▸ **The task**:
Output every entry below exactly, without its pictures.

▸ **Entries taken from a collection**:
────────────────────────────────────────

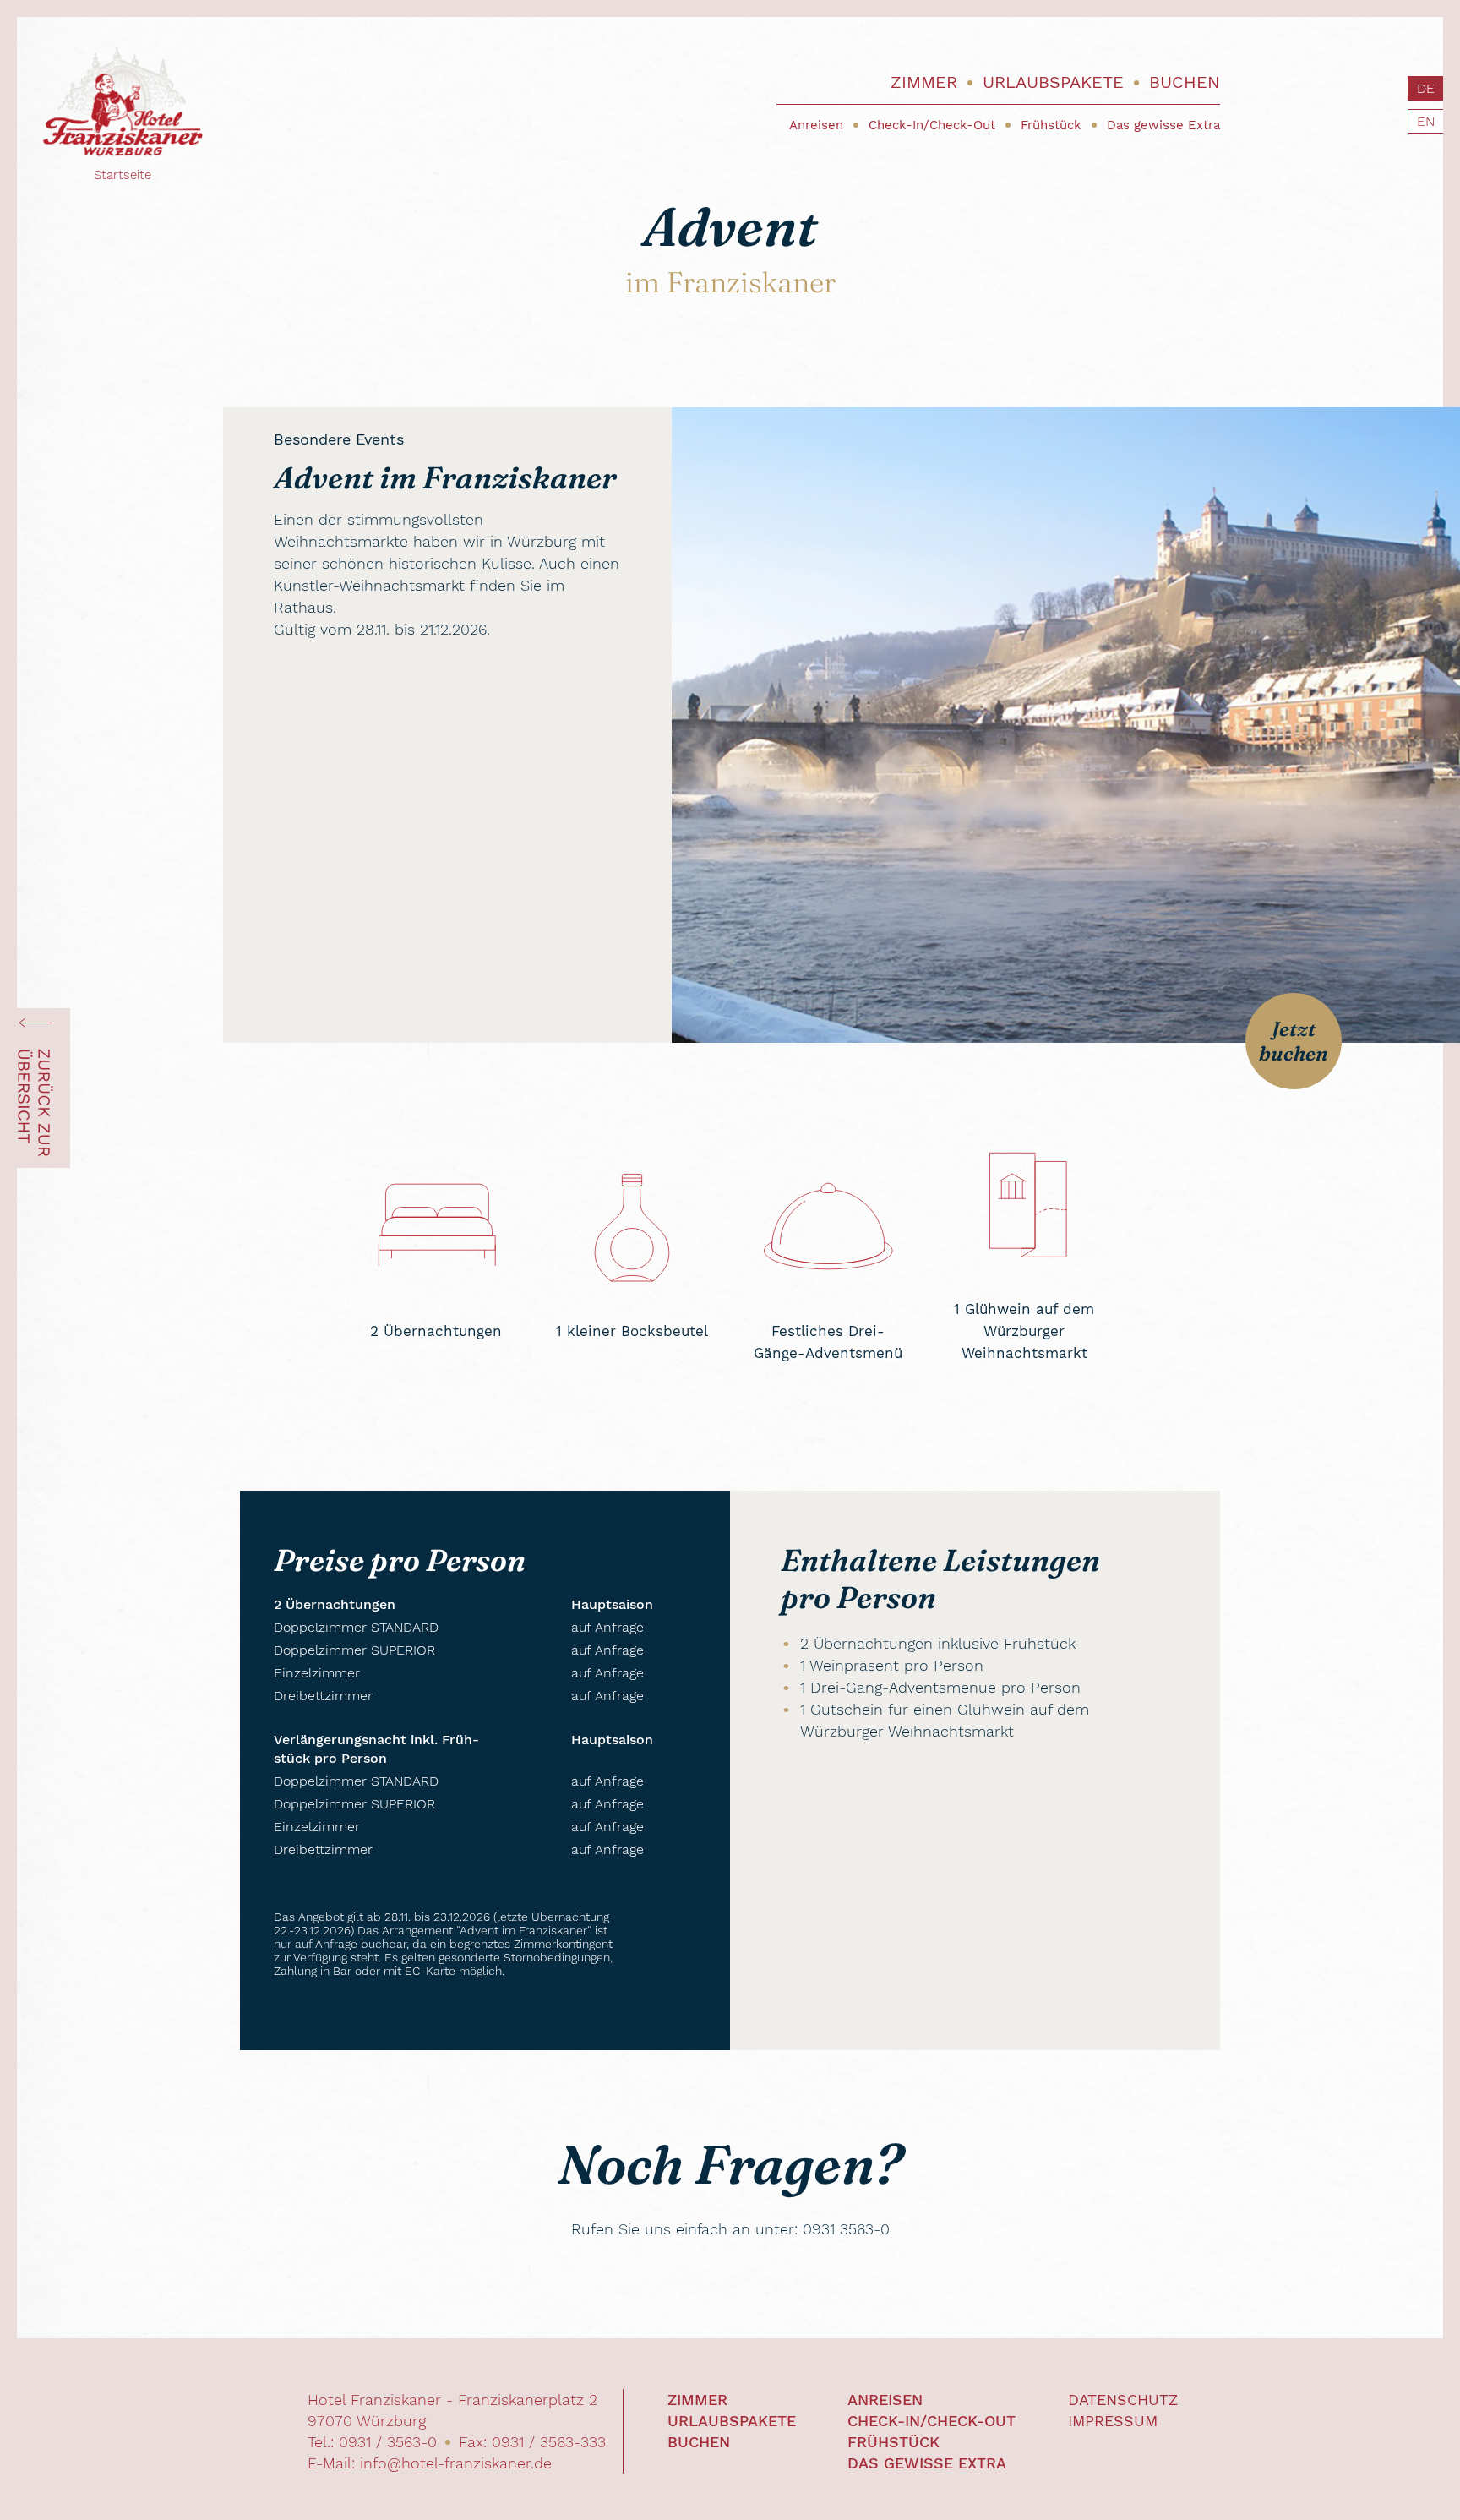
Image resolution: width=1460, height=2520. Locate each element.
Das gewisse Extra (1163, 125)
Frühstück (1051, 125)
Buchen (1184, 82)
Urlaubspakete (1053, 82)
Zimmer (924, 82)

────────────────────────────────────────

▸ **Response for this exercise**:
Image resolution: width=1460, height=2520. Locate each element.
Das gewisse Extra (1163, 125)
Frühstück (1051, 125)
Buchen (1184, 82)
Urlaubspakete (1053, 82)
Zimmer (924, 82)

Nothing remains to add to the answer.